─── Material provided
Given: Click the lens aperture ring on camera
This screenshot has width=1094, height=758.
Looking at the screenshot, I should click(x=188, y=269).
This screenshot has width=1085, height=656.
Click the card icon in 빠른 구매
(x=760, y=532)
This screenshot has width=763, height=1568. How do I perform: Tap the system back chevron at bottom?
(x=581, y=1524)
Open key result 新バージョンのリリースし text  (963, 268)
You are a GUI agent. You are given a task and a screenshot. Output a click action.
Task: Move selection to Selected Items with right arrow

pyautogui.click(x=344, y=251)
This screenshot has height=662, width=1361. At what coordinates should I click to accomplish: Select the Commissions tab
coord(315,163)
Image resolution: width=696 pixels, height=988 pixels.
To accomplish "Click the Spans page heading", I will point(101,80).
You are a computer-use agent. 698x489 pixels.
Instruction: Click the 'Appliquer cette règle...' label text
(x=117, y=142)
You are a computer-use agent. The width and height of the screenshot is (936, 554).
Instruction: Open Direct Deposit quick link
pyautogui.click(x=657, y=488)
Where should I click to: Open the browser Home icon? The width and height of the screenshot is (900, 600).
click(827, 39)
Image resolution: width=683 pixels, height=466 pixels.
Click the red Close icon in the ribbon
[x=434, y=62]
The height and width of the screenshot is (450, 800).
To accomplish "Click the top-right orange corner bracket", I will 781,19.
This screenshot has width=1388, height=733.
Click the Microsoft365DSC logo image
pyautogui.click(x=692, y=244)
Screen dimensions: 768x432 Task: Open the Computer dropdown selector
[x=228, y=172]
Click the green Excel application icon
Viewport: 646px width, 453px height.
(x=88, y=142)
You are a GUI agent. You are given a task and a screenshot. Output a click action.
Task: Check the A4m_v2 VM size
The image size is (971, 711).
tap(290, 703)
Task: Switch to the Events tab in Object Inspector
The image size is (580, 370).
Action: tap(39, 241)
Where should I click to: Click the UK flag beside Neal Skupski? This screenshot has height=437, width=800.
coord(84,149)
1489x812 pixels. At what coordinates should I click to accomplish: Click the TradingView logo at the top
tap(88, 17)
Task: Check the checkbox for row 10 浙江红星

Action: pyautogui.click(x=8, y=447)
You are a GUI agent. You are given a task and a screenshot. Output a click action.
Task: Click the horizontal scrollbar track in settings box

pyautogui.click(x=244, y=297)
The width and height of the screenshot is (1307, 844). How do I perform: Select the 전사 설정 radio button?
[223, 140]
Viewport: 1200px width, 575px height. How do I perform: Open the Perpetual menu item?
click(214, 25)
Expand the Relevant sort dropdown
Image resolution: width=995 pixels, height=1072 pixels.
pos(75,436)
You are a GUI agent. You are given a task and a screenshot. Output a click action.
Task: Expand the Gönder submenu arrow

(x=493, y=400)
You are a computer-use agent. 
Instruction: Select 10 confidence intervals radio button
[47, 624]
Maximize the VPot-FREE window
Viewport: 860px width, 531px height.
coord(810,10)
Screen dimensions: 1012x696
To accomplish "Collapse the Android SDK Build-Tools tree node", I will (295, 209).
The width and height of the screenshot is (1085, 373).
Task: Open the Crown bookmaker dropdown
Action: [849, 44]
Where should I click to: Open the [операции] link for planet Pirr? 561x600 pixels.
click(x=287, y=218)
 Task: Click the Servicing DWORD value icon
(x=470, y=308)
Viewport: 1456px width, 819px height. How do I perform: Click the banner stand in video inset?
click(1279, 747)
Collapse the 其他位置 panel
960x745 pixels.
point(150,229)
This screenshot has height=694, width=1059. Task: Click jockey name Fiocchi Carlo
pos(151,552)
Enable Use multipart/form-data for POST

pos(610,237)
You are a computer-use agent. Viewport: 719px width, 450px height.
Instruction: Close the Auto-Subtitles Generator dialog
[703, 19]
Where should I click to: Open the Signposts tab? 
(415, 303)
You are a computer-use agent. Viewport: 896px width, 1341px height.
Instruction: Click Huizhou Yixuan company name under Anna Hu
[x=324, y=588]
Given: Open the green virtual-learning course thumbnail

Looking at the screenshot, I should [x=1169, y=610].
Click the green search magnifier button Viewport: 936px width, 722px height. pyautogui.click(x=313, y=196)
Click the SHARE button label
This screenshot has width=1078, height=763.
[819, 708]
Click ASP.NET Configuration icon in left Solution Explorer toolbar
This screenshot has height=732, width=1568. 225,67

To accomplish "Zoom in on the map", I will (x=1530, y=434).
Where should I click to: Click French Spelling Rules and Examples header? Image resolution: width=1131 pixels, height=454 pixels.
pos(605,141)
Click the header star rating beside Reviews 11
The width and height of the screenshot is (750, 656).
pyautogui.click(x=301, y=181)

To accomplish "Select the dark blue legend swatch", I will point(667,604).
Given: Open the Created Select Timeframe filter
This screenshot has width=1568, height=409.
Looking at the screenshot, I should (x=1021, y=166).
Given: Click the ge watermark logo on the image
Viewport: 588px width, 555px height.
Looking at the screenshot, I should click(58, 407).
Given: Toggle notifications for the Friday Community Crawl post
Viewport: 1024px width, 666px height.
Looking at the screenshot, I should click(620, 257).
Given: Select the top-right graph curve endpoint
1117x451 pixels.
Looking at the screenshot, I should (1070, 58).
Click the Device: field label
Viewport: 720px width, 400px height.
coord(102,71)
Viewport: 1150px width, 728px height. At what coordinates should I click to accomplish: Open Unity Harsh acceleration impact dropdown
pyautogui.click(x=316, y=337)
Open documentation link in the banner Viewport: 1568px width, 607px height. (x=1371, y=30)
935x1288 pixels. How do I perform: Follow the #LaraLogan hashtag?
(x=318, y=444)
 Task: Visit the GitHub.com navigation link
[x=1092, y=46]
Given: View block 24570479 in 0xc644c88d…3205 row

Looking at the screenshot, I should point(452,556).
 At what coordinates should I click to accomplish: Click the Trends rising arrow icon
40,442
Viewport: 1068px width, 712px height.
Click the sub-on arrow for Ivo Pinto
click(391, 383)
──────
▶ _What is required_: Return all of the data exactly as it reads.

▶ _Finished task_:
Given: Click the lens aperture ring on camera
This screenshot has width=1094, height=758.
Looking at the screenshot, I should click(x=188, y=269).
This screenshot has width=1085, height=656.
Click the card icon in 빠른 구매
(x=760, y=532)
This screenshot has width=763, height=1568. How do I perform: Tap the system back chevron at bottom?
(x=581, y=1524)
Open key result 新バージョンのリリースし text  (963, 268)
You are a GUI agent. You are given a task and a screenshot. Output a click action.
Task: Move selection to Selected Items with right arrow

pyautogui.click(x=344, y=251)
This screenshot has height=662, width=1361. At what coordinates should I click to accomplish: Select the Commissions tab
coord(315,163)
Image resolution: width=696 pixels, height=988 pixels.
To accomplish "Click the Spans page heading", I will point(101,80).
You are a computer-use agent. 698x489 pixels.
Instruction: Click the 'Appliquer cette règle...' label text
(x=117, y=142)
You are a computer-use agent. The width and height of the screenshot is (936, 554).
Instruction: Open Direct Deposit quick link
pyautogui.click(x=657, y=488)
Where should I click to: Open the browser Home icon? The width and height of the screenshot is (900, 600).
click(827, 39)
Image resolution: width=683 pixels, height=466 pixels.
Click the red Close icon in the ribbon
[x=434, y=62]
The height and width of the screenshot is (450, 800).
To accomplish "Click the top-right orange corner bracket", I will 781,19.
This screenshot has width=1388, height=733.
Click the Microsoft365DSC logo image
pyautogui.click(x=692, y=244)
Screen dimensions: 768x432 Task: Open the Computer dropdown selector
[x=228, y=172]
Click the green Excel application icon
Viewport: 646px width, 453px height.
(x=88, y=142)
You are a GUI agent. You are given a task and a screenshot. Output a click action.
Task: Check the A4m_v2 VM size
The image size is (971, 711).
tap(290, 703)
Task: Switch to the Events tab in Object Inspector
The image size is (580, 370).
Action: tap(39, 241)
Where should I click to: Click the UK flag beside Neal Skupski? This screenshot has height=437, width=800.
coord(84,149)
1489x812 pixels. At what coordinates should I click to accomplish: Click the TradingView logo at the top
tap(88, 17)
Task: Check the checkbox for row 10 浙江红星

Action: pyautogui.click(x=8, y=447)
You are a GUI agent. You are given a task and a screenshot. Output a click action.
Task: Click the horizontal scrollbar track in settings box

pyautogui.click(x=244, y=297)
The width and height of the screenshot is (1307, 844). How do I perform: Select the 전사 설정 radio button?
[223, 140]
Viewport: 1200px width, 575px height. How do I perform: Open the Perpetual menu item?
click(214, 25)
Expand the Relevant sort dropdown
Image resolution: width=995 pixels, height=1072 pixels.
pos(75,436)
You are a GUI agent. You are given a task and a screenshot. Output a click action.
Task: Expand the Gönder submenu arrow

(x=493, y=400)
You are a computer-use agent. 
Instruction: Select 10 confidence intervals radio button
[47, 624]
Maximize the VPot-FREE window
Viewport: 860px width, 531px height.
coord(810,10)
Screen dimensions: 1012x696
To accomplish "Collapse the Android SDK Build-Tools tree node", I will (295, 209).
The width and height of the screenshot is (1085, 373).
Task: Open the Crown bookmaker dropdown
Action: [849, 44]
Where should I click to: Open the [операции] link for planet Pirr? 561x600 pixels.
click(x=287, y=218)
 Task: Click the Servicing DWORD value icon
(x=470, y=308)
Viewport: 1456px width, 819px height. How do I perform: Click the banner stand in video inset?
click(1279, 747)
Collapse the 其他位置 panel
960x745 pixels.
point(150,229)
This screenshot has height=694, width=1059. Task: Click jockey name Fiocchi Carlo
pos(151,552)
Enable Use multipart/form-data for POST

pos(610,237)
You are a computer-use agent. Viewport: 719px width, 450px height.
Instruction: Close the Auto-Subtitles Generator dialog
[703, 19]
Where should I click to: Open the Signposts tab? 
(415, 303)
You are a computer-use agent. Viewport: 896px width, 1341px height.
Instruction: Click Huizhou Yixuan company name under Anna Hu
[x=324, y=588]
Given: Open the green virtual-learning course thumbnail

Looking at the screenshot, I should [x=1169, y=610].
Click the green search magnifier button Viewport: 936px width, 722px height. pyautogui.click(x=313, y=196)
Click the SHARE button label
This screenshot has width=1078, height=763.
[819, 708]
Click ASP.NET Configuration icon in left Solution Explorer toolbar
This screenshot has height=732, width=1568. 225,67

To accomplish "Zoom in on the map", I will (x=1530, y=434).
Where should I click to: Click French Spelling Rules and Examples header? Image resolution: width=1131 pixels, height=454 pixels.
pos(605,141)
Click the header star rating beside Reviews 11
The width and height of the screenshot is (750, 656).
pyautogui.click(x=301, y=181)

To accomplish "Select the dark blue legend swatch", I will point(667,604).
Given: Open the Created Select Timeframe filter
This screenshot has width=1568, height=409.
Looking at the screenshot, I should (x=1021, y=166).
Given: Click the ge watermark logo on the image
Viewport: 588px width, 555px height.
Looking at the screenshot, I should click(58, 407).
Given: Toggle notifications for the Friday Community Crawl post
Viewport: 1024px width, 666px height.
Looking at the screenshot, I should click(620, 257).
Given: Select the top-right graph curve endpoint
1117x451 pixels.
Looking at the screenshot, I should (1070, 58).
Click the Device: field label
Viewport: 720px width, 400px height.
coord(102,71)
Viewport: 1150px width, 728px height. At what coordinates should I click to accomplish: Open Unity Harsh acceleration impact dropdown
pyautogui.click(x=316, y=337)
Open documentation link in the banner Viewport: 1568px width, 607px height. (x=1371, y=30)
935x1288 pixels. How do I perform: Follow the #LaraLogan hashtag?
(x=318, y=444)
 Task: Visit the GitHub.com navigation link
[x=1092, y=46]
Given: View block 24570479 in 0xc644c88d…3205 row

Looking at the screenshot, I should point(452,556).
 At what coordinates should I click to accomplish: Click the Trends rising arrow icon
40,442
Viewport: 1068px width, 712px height.
Click the sub-on arrow for Ivo Pinto
click(391, 383)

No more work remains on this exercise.